### DATA TO PROCESS
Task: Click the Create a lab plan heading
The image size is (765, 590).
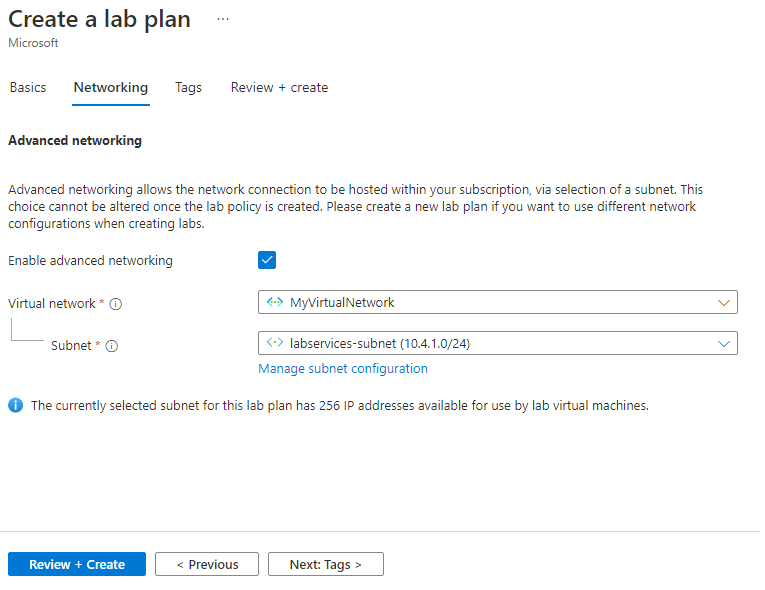Action: (x=99, y=19)
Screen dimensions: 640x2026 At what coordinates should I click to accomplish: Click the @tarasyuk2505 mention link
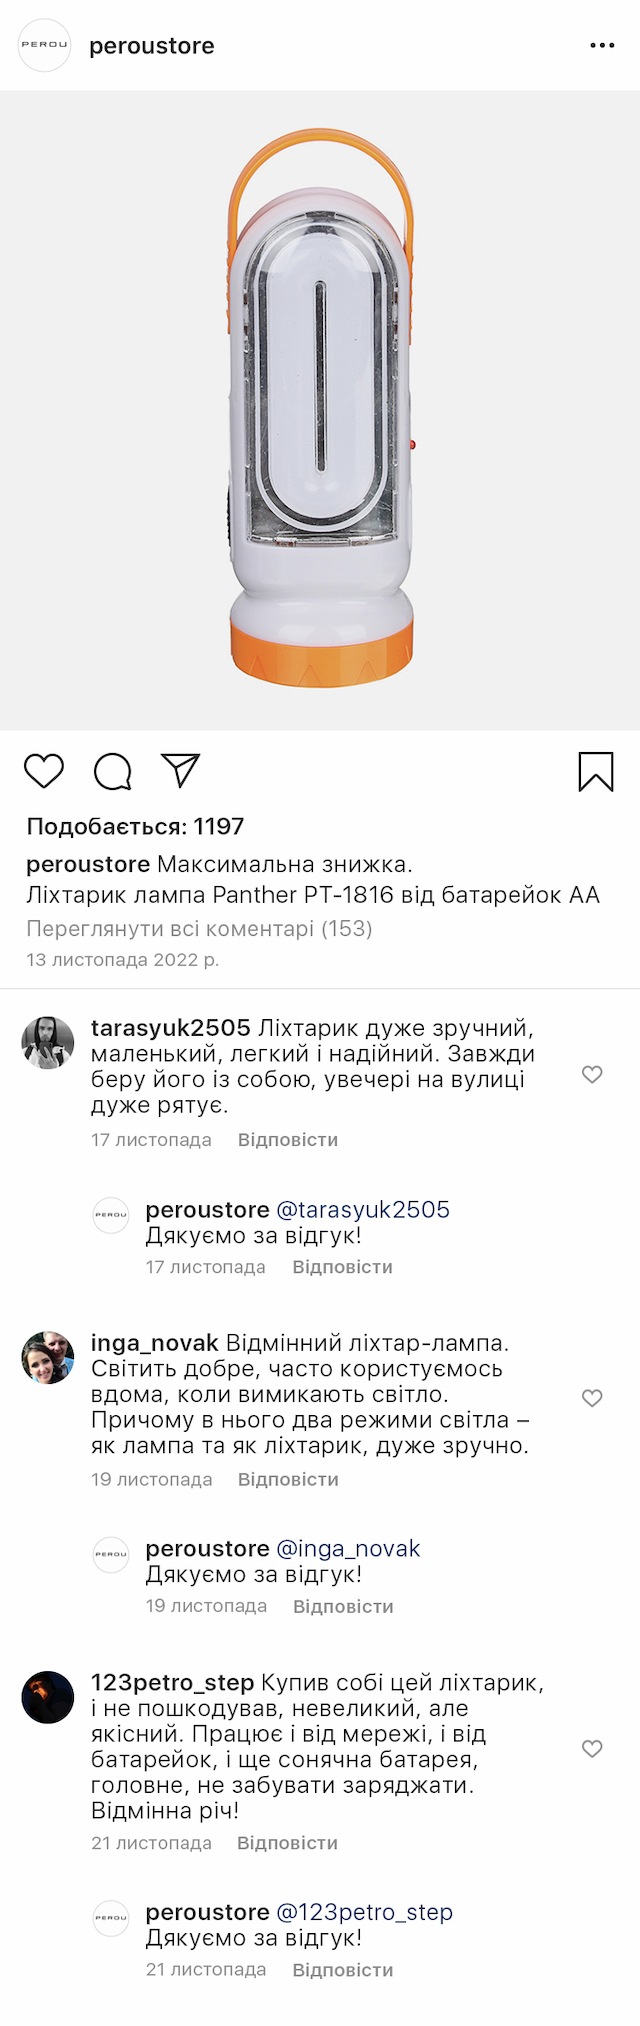pyautogui.click(x=363, y=1209)
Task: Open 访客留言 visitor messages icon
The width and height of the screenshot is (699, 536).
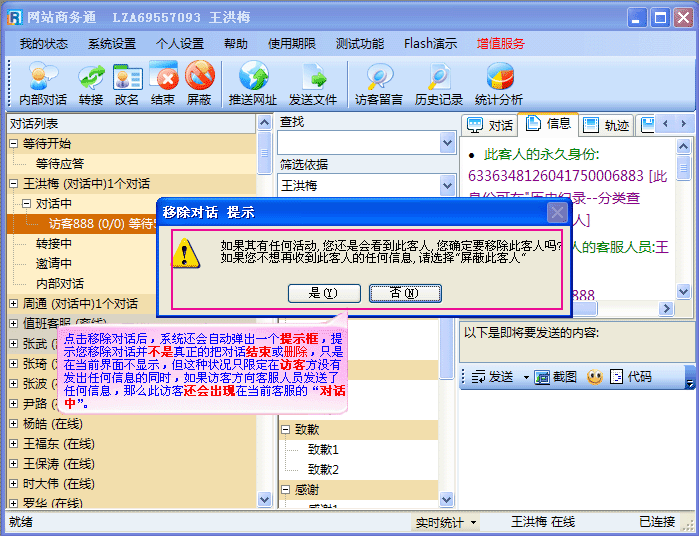Action: (x=379, y=77)
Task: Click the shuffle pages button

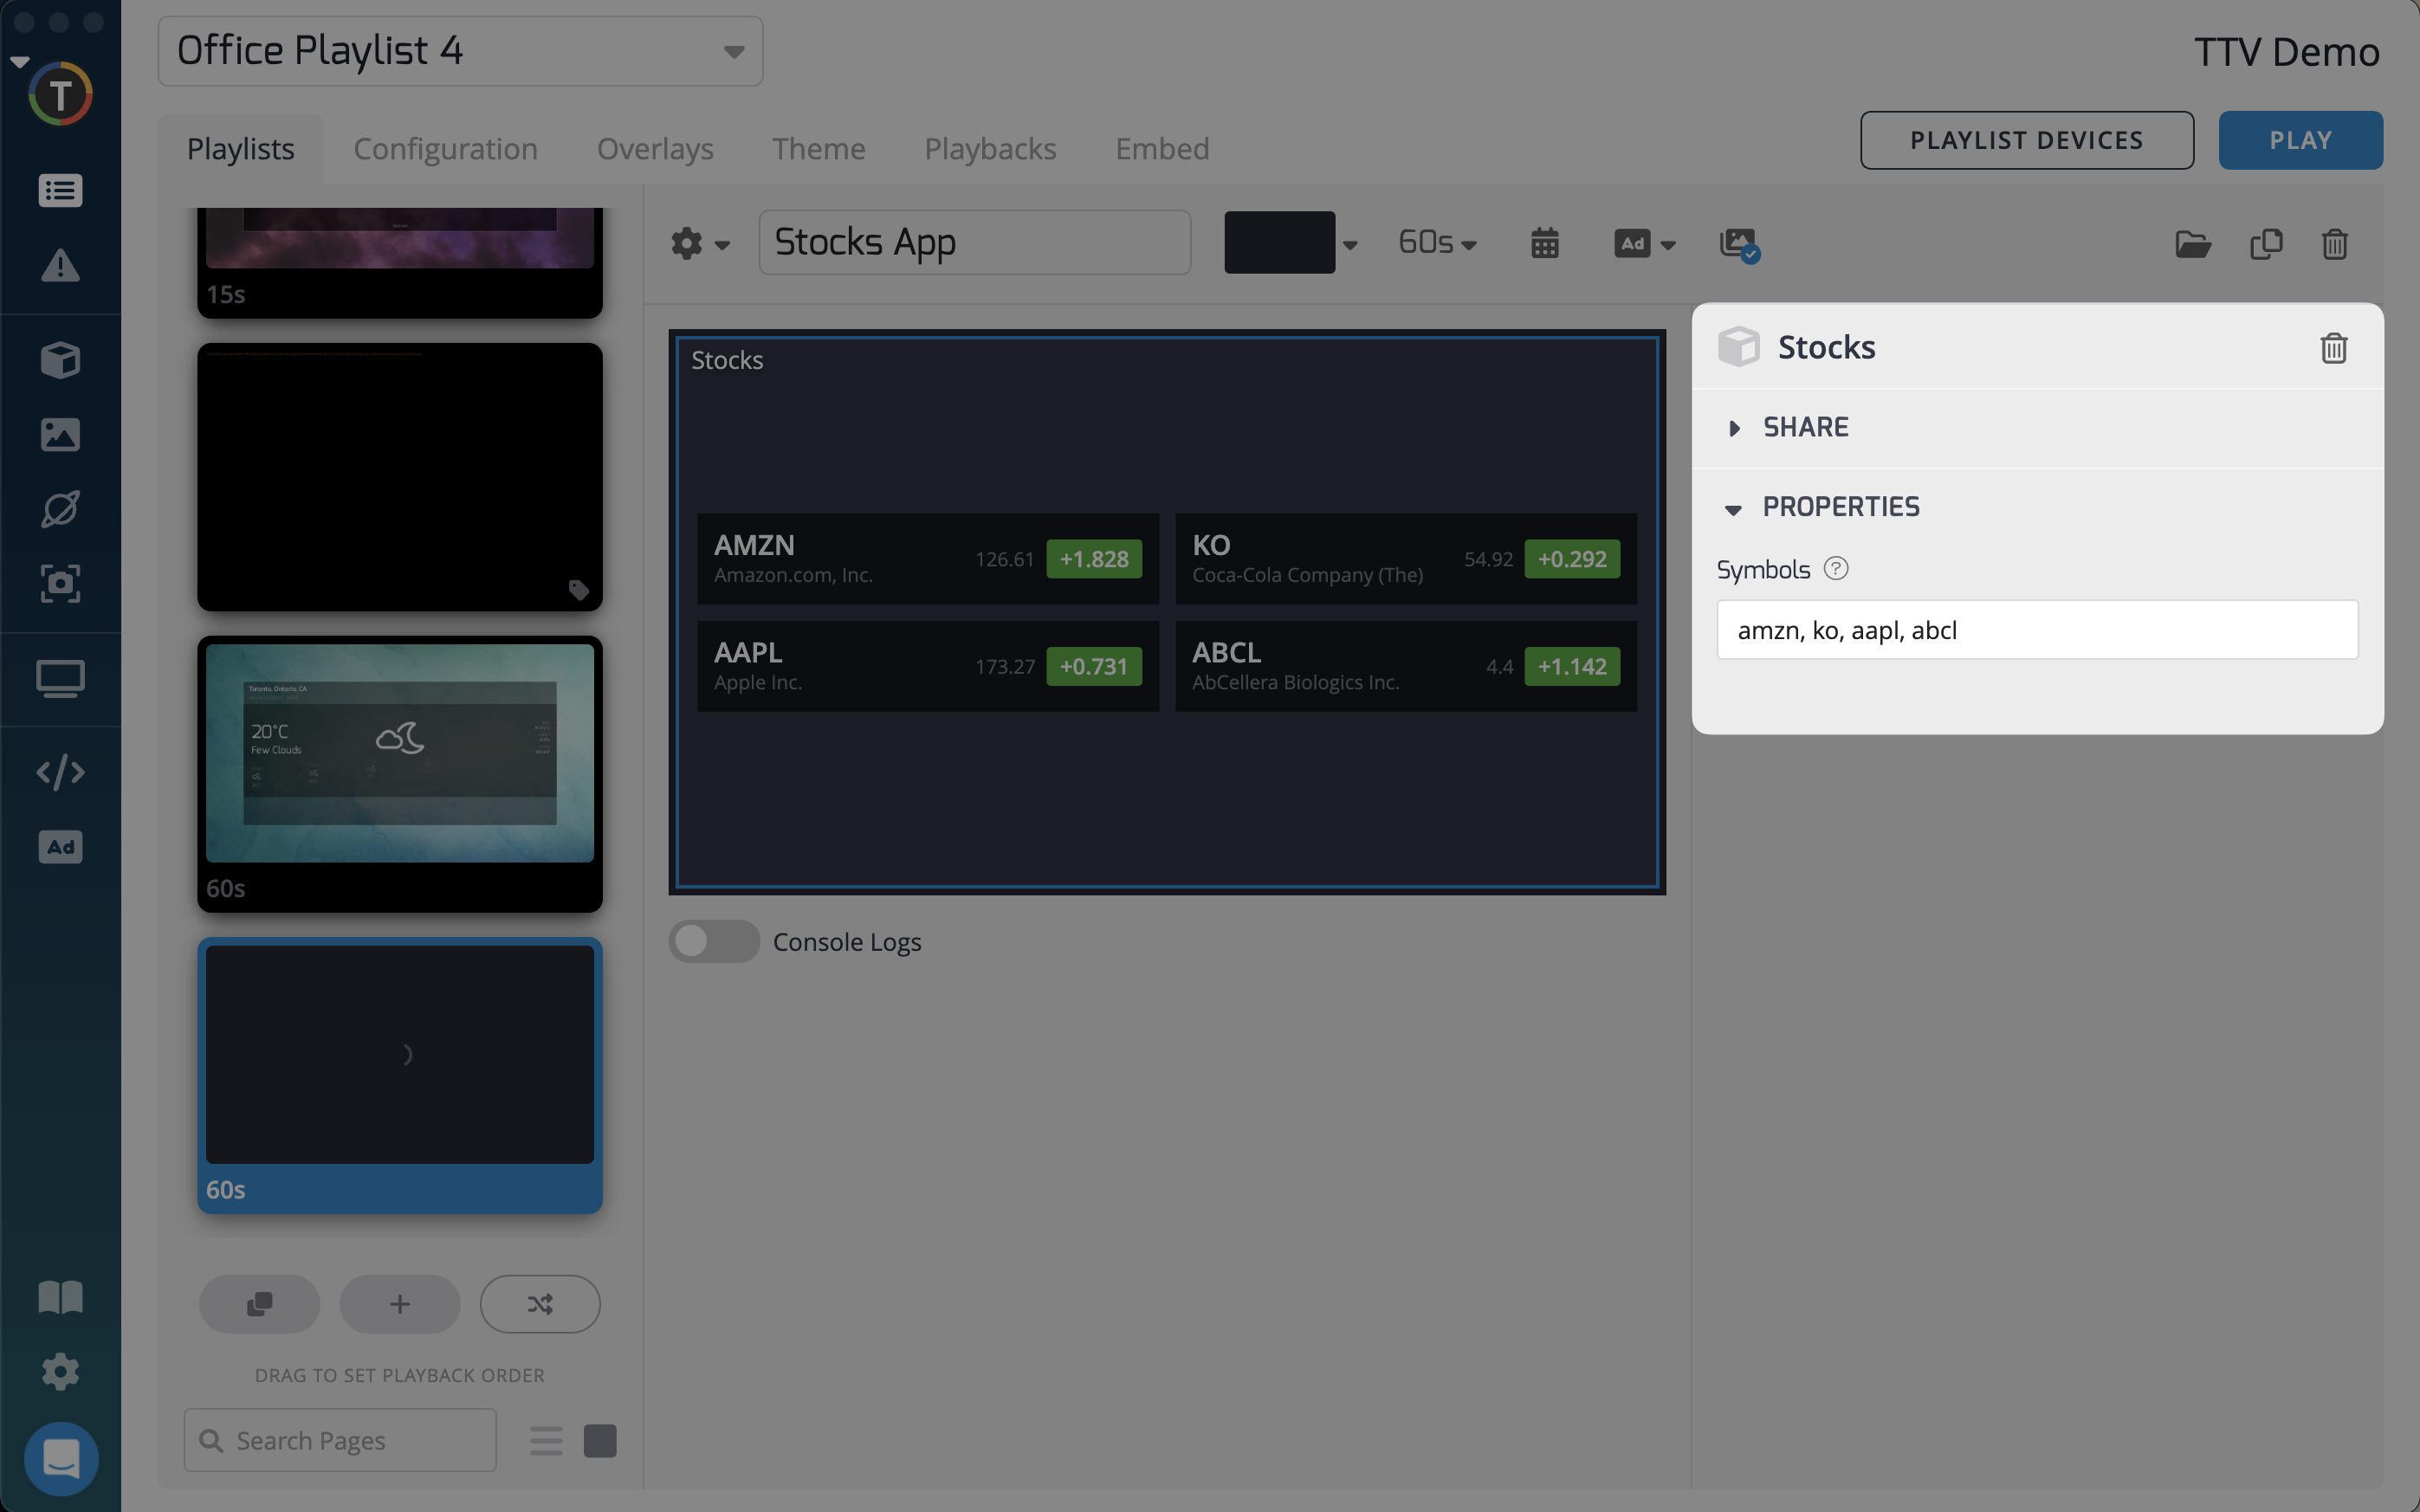Action: tap(539, 1303)

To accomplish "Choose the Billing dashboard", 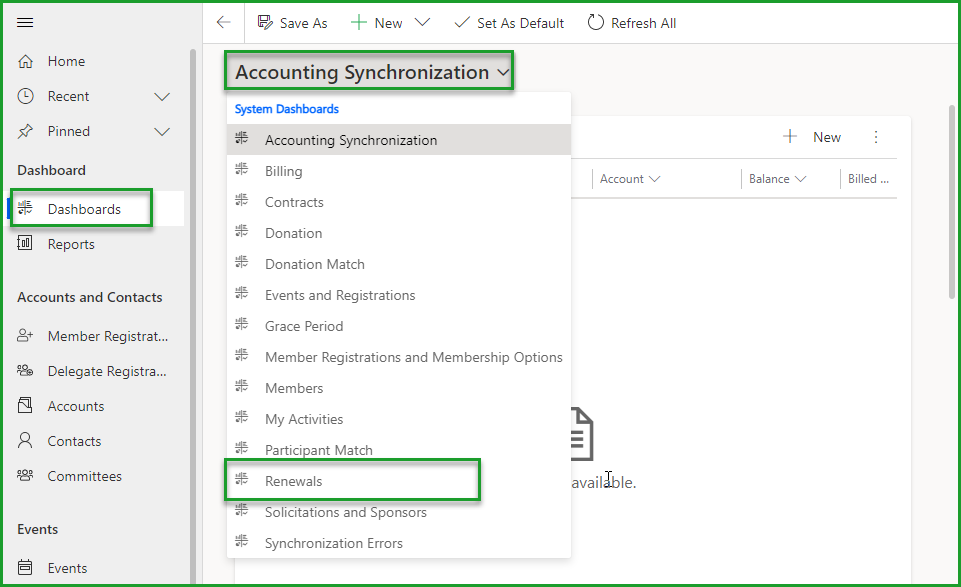I will 284,171.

### TASK DESCRIPTION
Print the records word for word, from the first line up to and including the line with "Action: (x=379, y=77)". Leave the pictures out.

### TASK RESPONSE
Task: Click the Create a lab plan heading
The image size is (765, 590).
Action: (x=99, y=19)
Screen dimensions: 640x2026 At what coordinates should I click to accomplish: Click the @tarasyuk2505 mention link
pyautogui.click(x=363, y=1209)
Task: Open 访客留言 visitor messages icon
The width and height of the screenshot is (699, 536).
Action: (x=379, y=77)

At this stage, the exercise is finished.